• _Document segment_
= = = = = = =

Friday 14 October 2011

Tír na mBeo

Tír na mBeo (Land of Life, Land of Perpetual Life, Land of the Ever-Living)



Is a golden dream-light streaming
Like eve through an opal west.
We sing to the sun-god, calling
By his name of yellow fire.
The touch of the dew-wet grasses,
The breath of the dawn-cool wind,
With the dawn of the god-light passes
And the world is left behind.
We drink of a fountain giving
The joy of the gods, and then –
The Land of the Ever-living
Has passed from us again.
Passed far beyond all saying,
For memory only weaves
On a silver dawn outraying
A cloud of daffodil leaves
The Fountains of Youth,
By George William Russell [1867-1935]
The Irish Theosophist, September 1897.

Ballykeele Well. The Land of the Living lies upon a mythic island in the western sea. It is reached by crossing the ocean. It has crimson hazel-nuts, apples, and sweet-smelling rowan berries.

= = = = = = =

• _Work instructions_
a: Do these statements agree with the Tír na mBeo text? Answer yes or no for each, quoting the words of the text that decide it.
(i) The Land of the Living is reached by crossing the ocean.
(ii) The poem appeared in The Irish Theosophist in September 1897.
(iii) The Land of the Living lies on a mountain in the east.
b: What does the Tír na mBeo text state for each of these?
(i) By what name is the sun-god called in the poem?
(ii) What years are given for George William Russell?
(iii) What color are the hazel-nuts in the Land of the Living?
c: Will you transcribe the Tír na mBeo text, starting with "Tír na mBeo (Land" and going on through "is left behind."?

• _Stored data_
= = = = = = =

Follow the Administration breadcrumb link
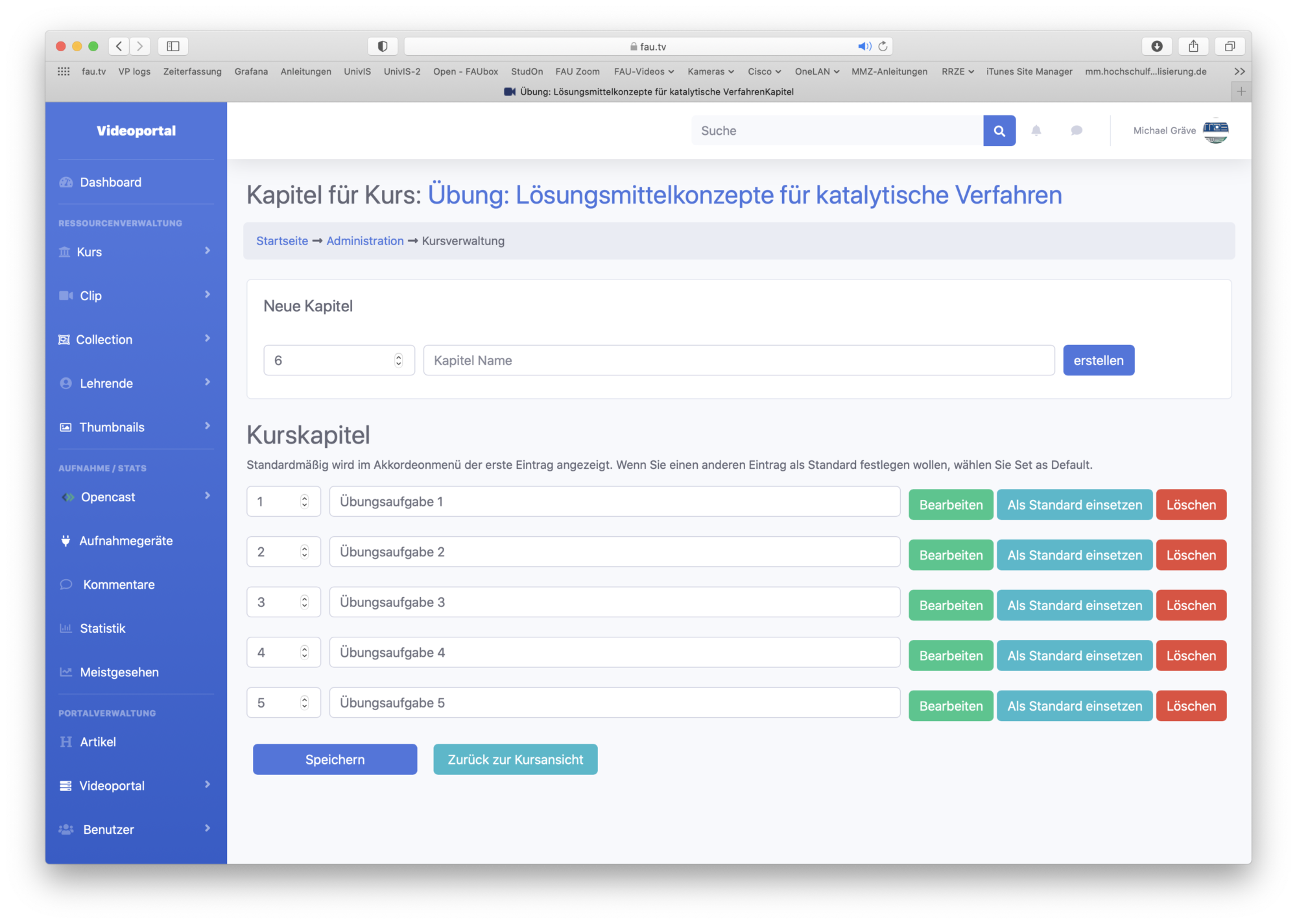The image size is (1297, 924). 365,241
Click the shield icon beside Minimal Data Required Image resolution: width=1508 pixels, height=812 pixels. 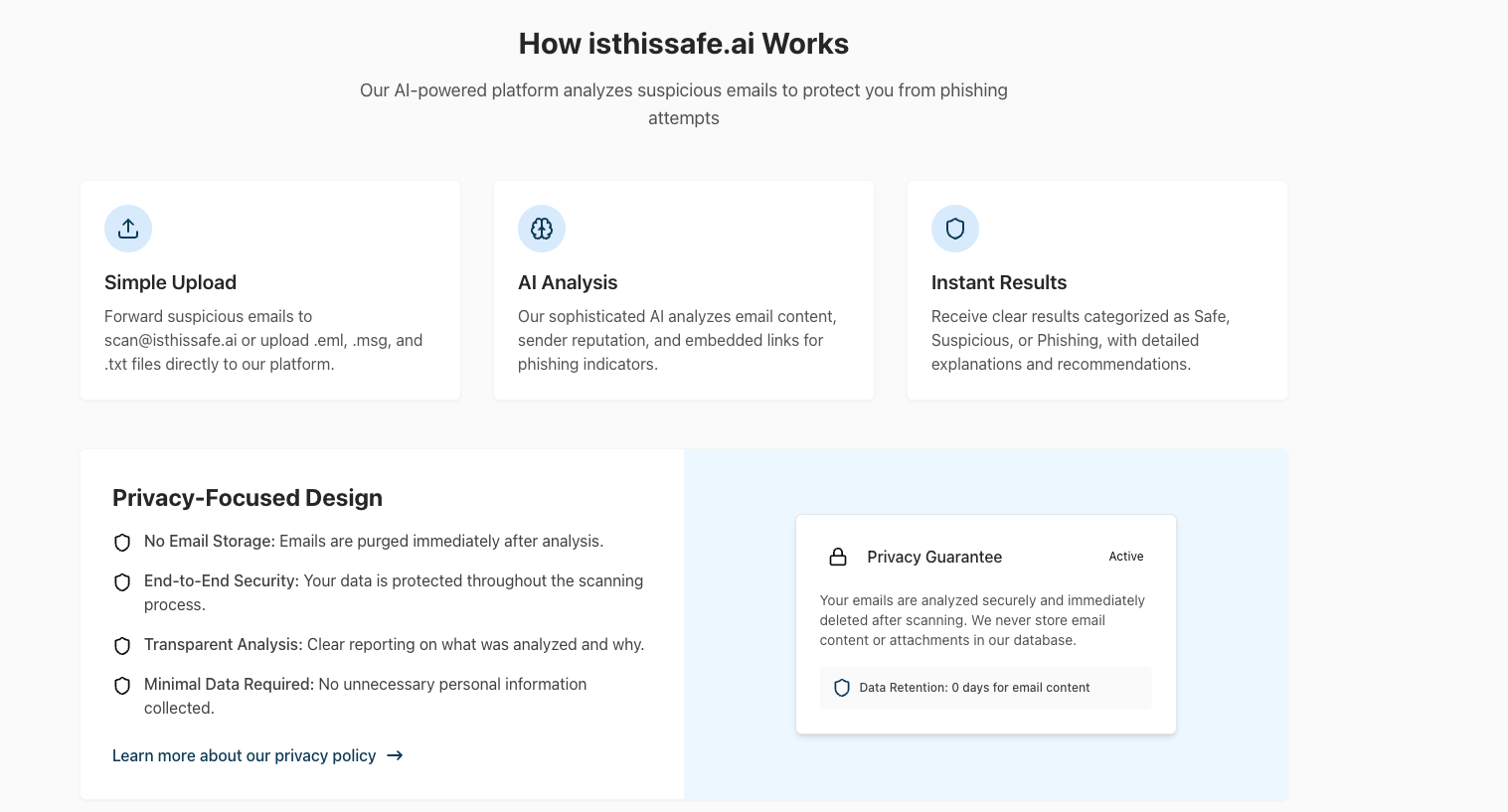click(x=122, y=686)
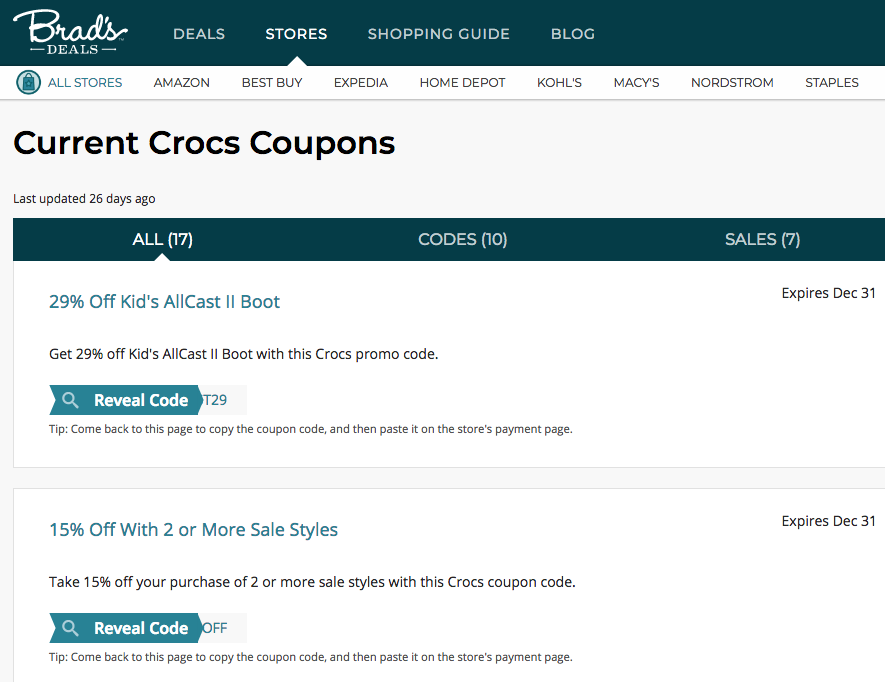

= = = = = = =

• _Written responses_
a:
(i) Yes: "It is reached by crossing the ocean."
(ii) Yes: "The Irish Theosophist, September 1897."
(iii) No: "The Land of the Living lies upon a mythic island in the western sea."

b:
(i) His name of yellow fire.
(ii) 1867-1935.
(iii) Crimson.

c:
Tír na mBeo (Land of Life, Land of Perpetual Life, Land of the Ever-Living)



Is a golden dream-light streaming
Like eve through an opal west.
We sing to the sun-god, calling
By his name of yellow fire.
The touch of the dew-wet grasses,
The breath of the dawn-cool wind,
With the dawn of the god-light passes
And the world is left behind.